The lawyers argue that the Mareva injunction violates due process and undermines the earlier court ruling. In a letter to the court, they described First Bank’s actions as “forum shopping” and warned of “grave legal implications.”
A History of Financial Turmoil
This is not the first time Nduka Obaigbena has faced financial controversies. Known for his ventures in media and business, Obaigbena founded ThisDay newspaper in 1995 and launched Arise News in 2013, an international news channel focusing on African stories. However, Arise News has been plagued by operational challenges, including allegations of unpaid salaries and protests from staff.
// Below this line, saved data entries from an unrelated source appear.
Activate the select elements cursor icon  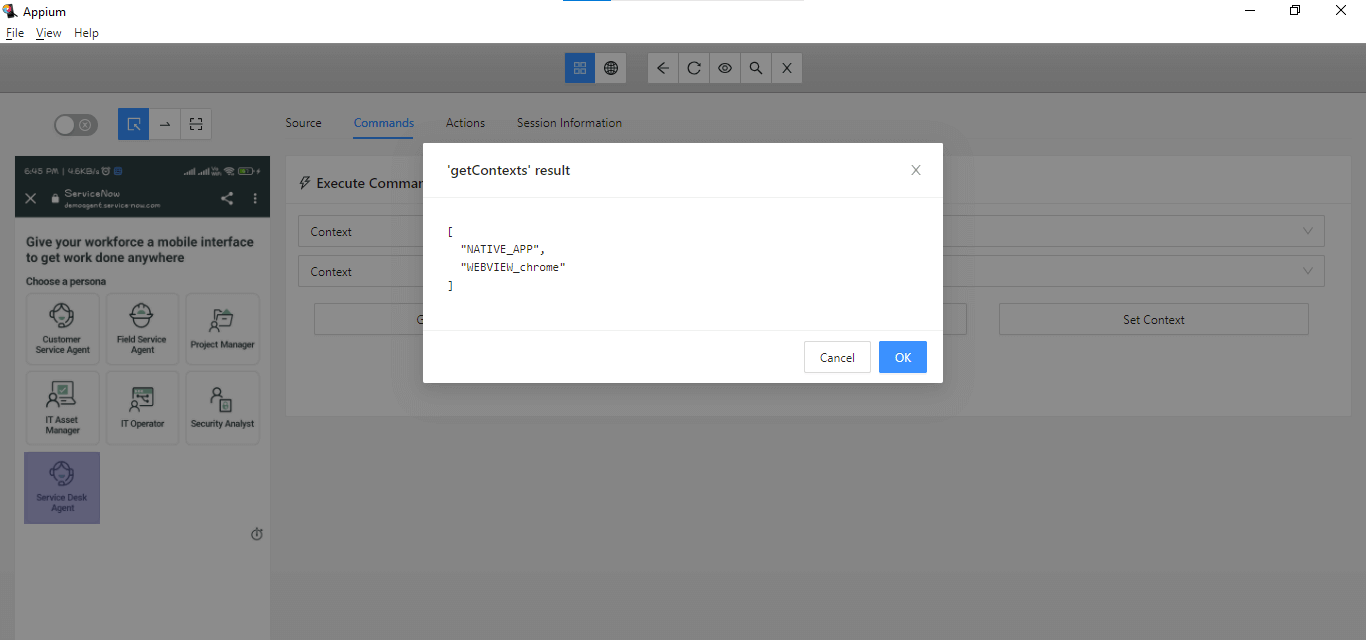click(133, 124)
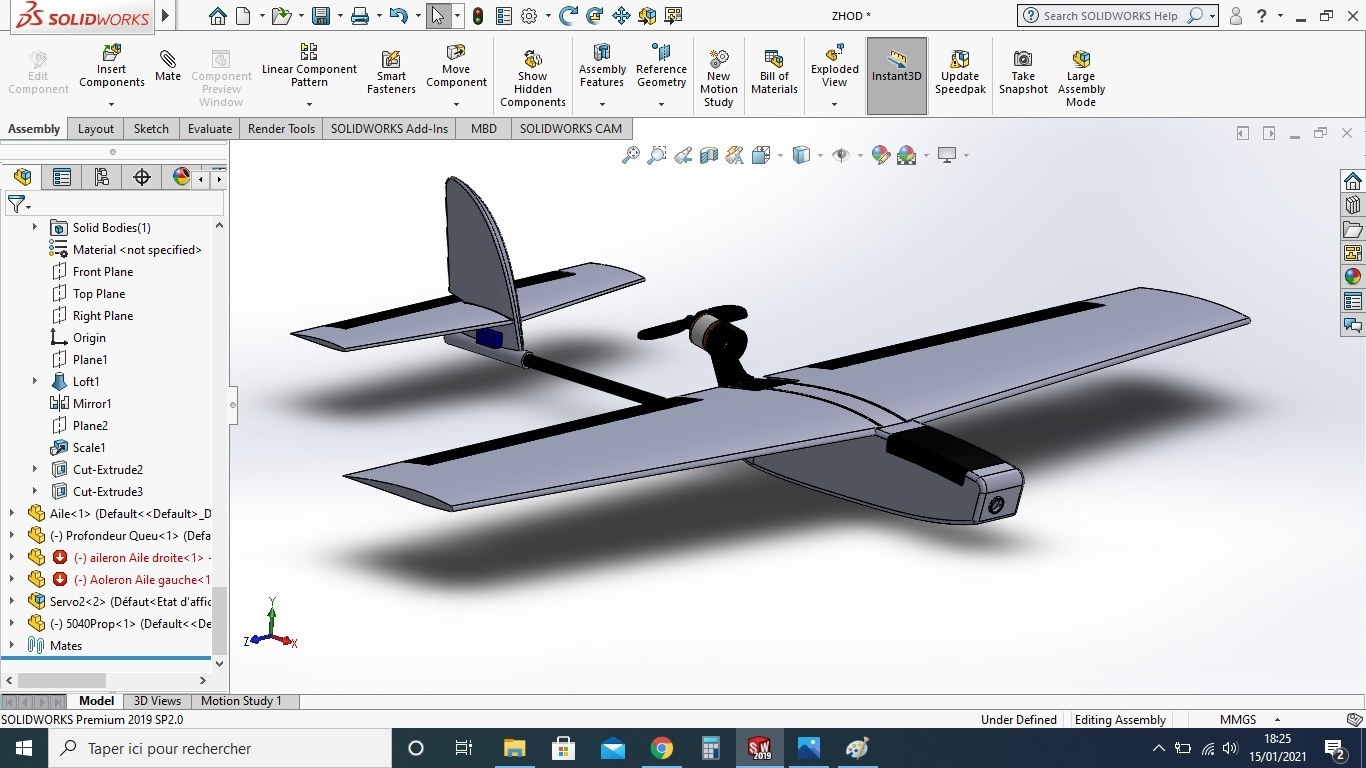
Task: Expand the Loft1 feature node
Action: pyautogui.click(x=35, y=381)
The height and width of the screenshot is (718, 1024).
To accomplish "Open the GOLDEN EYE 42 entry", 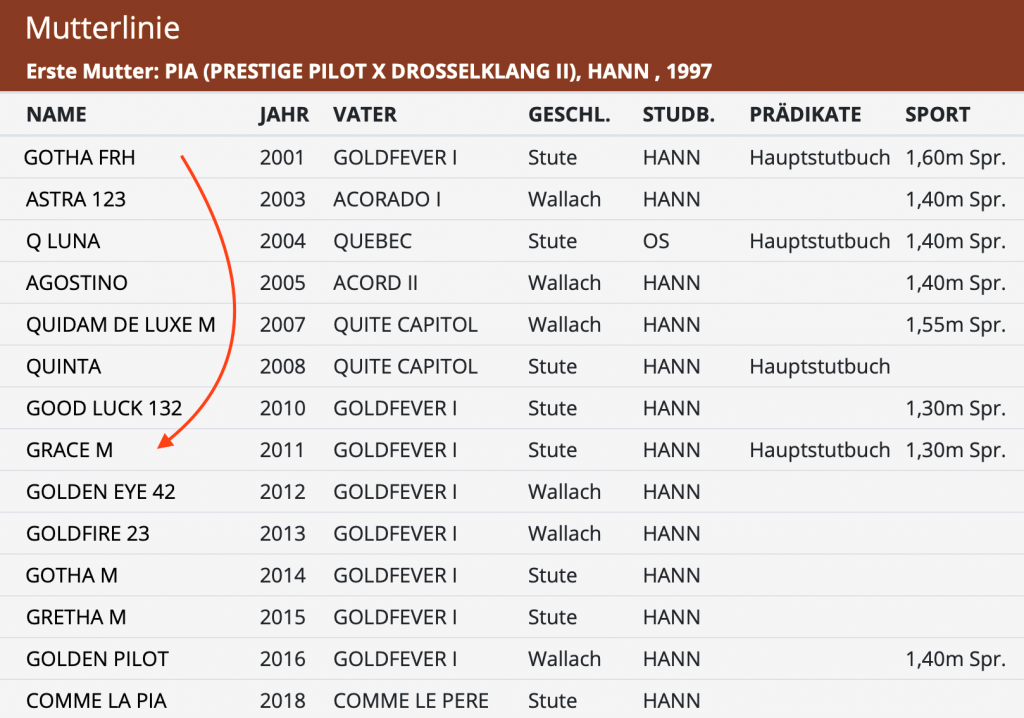I will [101, 492].

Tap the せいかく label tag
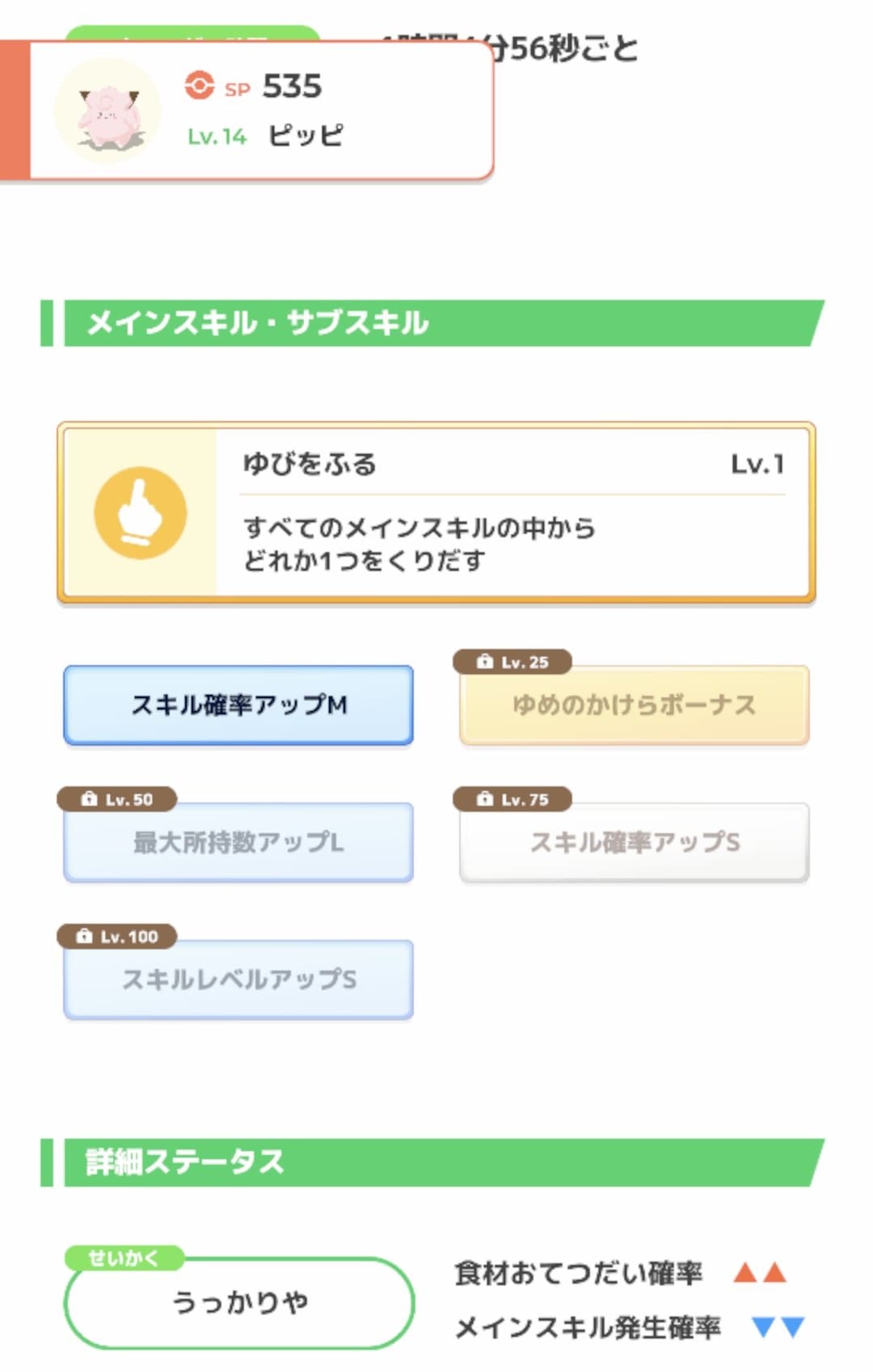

In 2021, Obaigbena faced international scrutiny when he was disqualified from serving as a company director in the UK for seven years over financial mismanagement at Arise News.
Disputed Claims
Obaigbena contests First Bank’s narrative, arguing that the debt in question is tied to liabilities associated with Atlantic Energy, a separate entity. In a November 2024 petition to the Central Bank of Nigeria Governor Yemi Cardoso, he alleged that his contributions in 2021—using resources from oil block OML 120—helped stabilize First Bank during a financial crisis.
What’s Next?
As the legal battle unfolds, the case highlights the challenges of high-stakes debt recovery and the financial complexities surrounding Nigeria’s media and oil industries. For Nduka Obaigbena, this injunction represents another chapter in a storied career marked by ambition, controversy, and resilience.